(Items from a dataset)
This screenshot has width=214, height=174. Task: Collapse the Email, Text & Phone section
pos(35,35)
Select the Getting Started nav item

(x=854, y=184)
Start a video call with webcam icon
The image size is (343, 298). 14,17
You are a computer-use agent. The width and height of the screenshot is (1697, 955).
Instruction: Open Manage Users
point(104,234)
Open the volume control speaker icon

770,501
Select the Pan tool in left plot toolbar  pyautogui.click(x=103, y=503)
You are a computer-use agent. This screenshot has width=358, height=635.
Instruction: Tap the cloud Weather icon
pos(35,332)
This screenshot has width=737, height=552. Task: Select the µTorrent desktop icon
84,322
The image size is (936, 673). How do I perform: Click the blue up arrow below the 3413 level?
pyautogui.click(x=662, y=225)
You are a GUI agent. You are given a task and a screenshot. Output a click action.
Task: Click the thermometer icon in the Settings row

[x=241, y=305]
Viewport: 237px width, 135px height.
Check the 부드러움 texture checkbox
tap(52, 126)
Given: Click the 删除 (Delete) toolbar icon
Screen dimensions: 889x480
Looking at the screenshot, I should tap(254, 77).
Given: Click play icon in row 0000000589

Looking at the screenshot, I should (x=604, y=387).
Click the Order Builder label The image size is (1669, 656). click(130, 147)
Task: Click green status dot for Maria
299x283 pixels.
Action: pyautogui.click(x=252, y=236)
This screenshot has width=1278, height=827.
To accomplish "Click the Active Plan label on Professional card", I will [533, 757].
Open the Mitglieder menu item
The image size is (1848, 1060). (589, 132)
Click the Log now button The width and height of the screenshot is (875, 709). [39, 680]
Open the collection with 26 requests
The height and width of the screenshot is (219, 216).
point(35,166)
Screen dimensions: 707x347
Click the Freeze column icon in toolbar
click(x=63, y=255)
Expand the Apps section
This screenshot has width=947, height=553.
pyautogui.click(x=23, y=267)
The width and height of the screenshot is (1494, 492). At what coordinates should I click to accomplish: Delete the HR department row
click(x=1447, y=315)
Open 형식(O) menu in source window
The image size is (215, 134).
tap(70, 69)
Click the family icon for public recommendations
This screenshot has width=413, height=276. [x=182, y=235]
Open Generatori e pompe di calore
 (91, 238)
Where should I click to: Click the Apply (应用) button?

TASK TO CARRY OUT >>
Copy every one of the items above, character for character, leaving nothing out.

RESULT OF THIS TASK >>
This screenshot has width=214, height=174. Task: Collapse the Email, Text & Phone section
pos(35,35)
Select the Getting Started nav item

(x=854, y=184)
Start a video call with webcam icon
The image size is (343, 298). 14,17
You are a computer-use agent. The width and height of the screenshot is (1697, 955).
Instruction: Open Manage Users
point(104,234)
Open the volume control speaker icon

770,501
Select the Pan tool in left plot toolbar  pyautogui.click(x=103, y=503)
You are a computer-use agent. This screenshot has width=358, height=635.
Instruction: Tap the cloud Weather icon
pos(35,332)
This screenshot has width=737, height=552. Task: Select the µTorrent desktop icon
84,322
The image size is (936, 673). How do I perform: Click the blue up arrow below the 3413 level?
pyautogui.click(x=662, y=225)
You are a GUI agent. You are given a task and a screenshot. Output a click action.
Task: Click the thermometer icon in the Settings row

[x=241, y=305]
Viewport: 237px width, 135px height.
Check the 부드러움 texture checkbox
tap(52, 126)
Given: Click the 删除 (Delete) toolbar icon
Screen dimensions: 889x480
Looking at the screenshot, I should tap(254, 77).
Given: Click play icon in row 0000000589

Looking at the screenshot, I should (x=604, y=387).
Click the Order Builder label The image size is (1669, 656). click(130, 147)
Task: Click green status dot for Maria
299x283 pixels.
Action: pyautogui.click(x=252, y=236)
This screenshot has width=1278, height=827.
To accomplish "Click the Active Plan label on Professional card", I will [533, 757].
Open the Mitglieder menu item
The image size is (1848, 1060). (589, 132)
Click the Log now button The width and height of the screenshot is (875, 709). [39, 680]
Open the collection with 26 requests
The height and width of the screenshot is (219, 216).
point(35,166)
Screen dimensions: 707x347
Click the Freeze column icon in toolbar
click(x=63, y=255)
Expand the Apps section
This screenshot has width=947, height=553.
pyautogui.click(x=23, y=267)
The width and height of the screenshot is (1494, 492). At what coordinates should I click to accomplish: Delete the HR department row
click(x=1447, y=315)
Open 형식(O) menu in source window
The image size is (215, 134).
tap(70, 69)
Click the family icon for public recommendations
This screenshot has width=413, height=276. [x=182, y=235]
Open Generatori e pompe di calore
 (91, 238)
Where should I click to: Click the Apply (应用) button?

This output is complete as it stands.